▶ **Reading passage**:
____________________

Today, Facebook privacy generally refers to who can and cannot view your content and personal information. It also extends to how Facebook and its partners can collect and use your data. 

Note that there is no single “private mode” switch on Facebook. Instead, you’ll need to adjust multiple settings – posts, profile, search visibility, tagging, and more – to achieve your desired level of privacy. 

For many settings, like your profile information and posts, Facebook lets you decide who can view them: 

  • Public: Anyone on or off Facebook
  • Friends of friends: Your Facebook friends and their friends
  • Friends: Your Facebook friends only
  • Friends except…: Exclude specific friends from seeing your information
  • Specific friends: Only show your information to certain friends
  • Custom: Create custom lists and include or exclude them from viewing your information
  • Only me: Only you can see the information

Naturally, “only me” is the most private option – but Facebook is a social network, so it stands to reason that you’ll want to share some of your content with some people. That means curating custom lists might be the best balance, since it gives you the most control over who sees what.

____________________

▶ **The data**:
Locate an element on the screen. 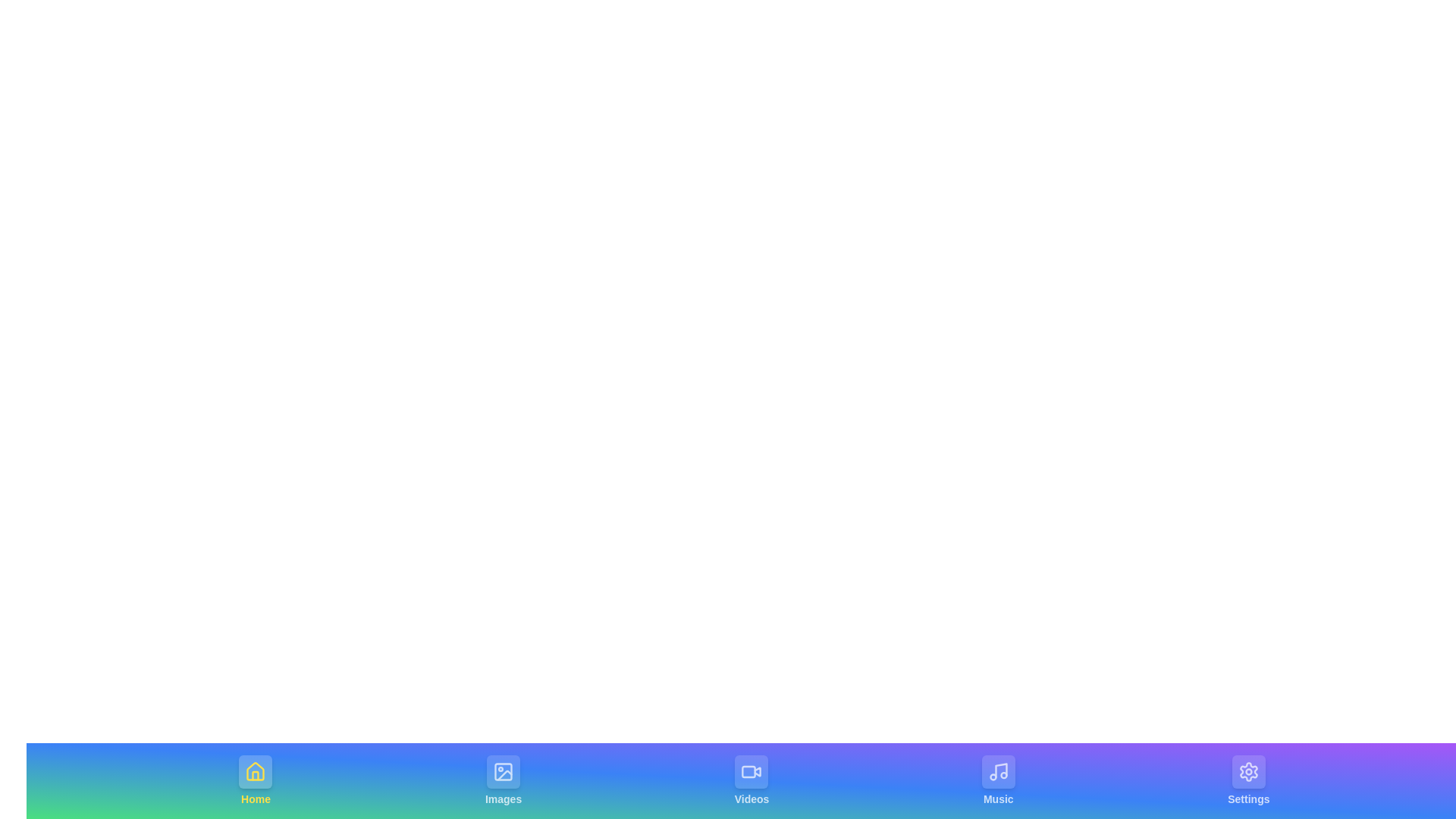 The image size is (1456, 819). the tab labeled Home by clicking on its center is located at coordinates (255, 780).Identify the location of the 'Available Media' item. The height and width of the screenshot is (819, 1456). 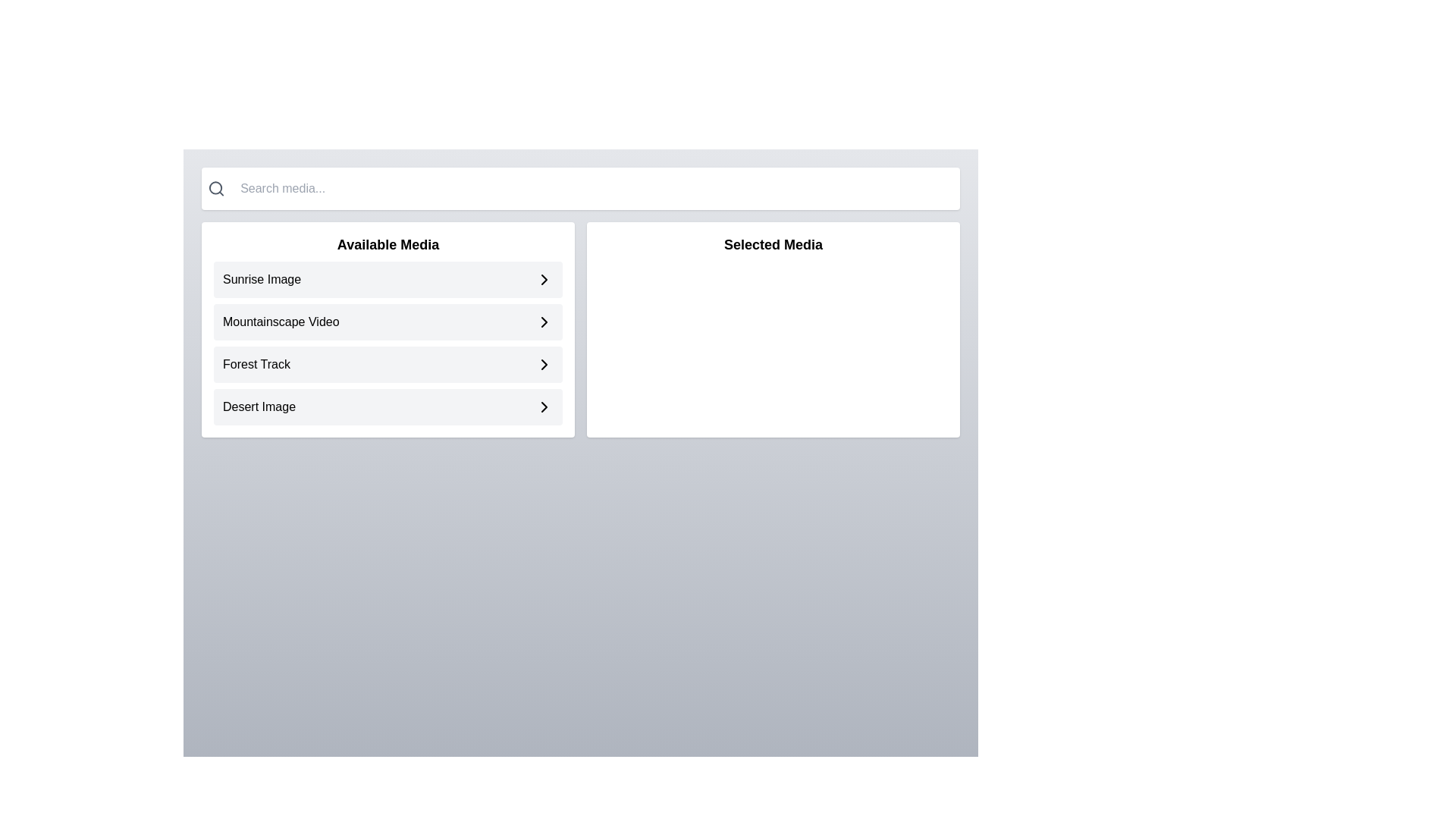
(388, 329).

____________________

▶ **Things to do**:
1. In the Facebook privacy text, which option for who can view your information is called the most private?
2. Copy word for word the part of the Facebook privacy text between "Note that there" and "level of privacy.", inclusive.

▶ **Exercise responses**:
1. "Only me" is the most private option.

2.
Note that there is no single “private mode” switch on Facebook. Instead, you’ll need to adjust multiple settings – posts, profile, search visibility, tagging, and more – to achieve your desired level of privacy.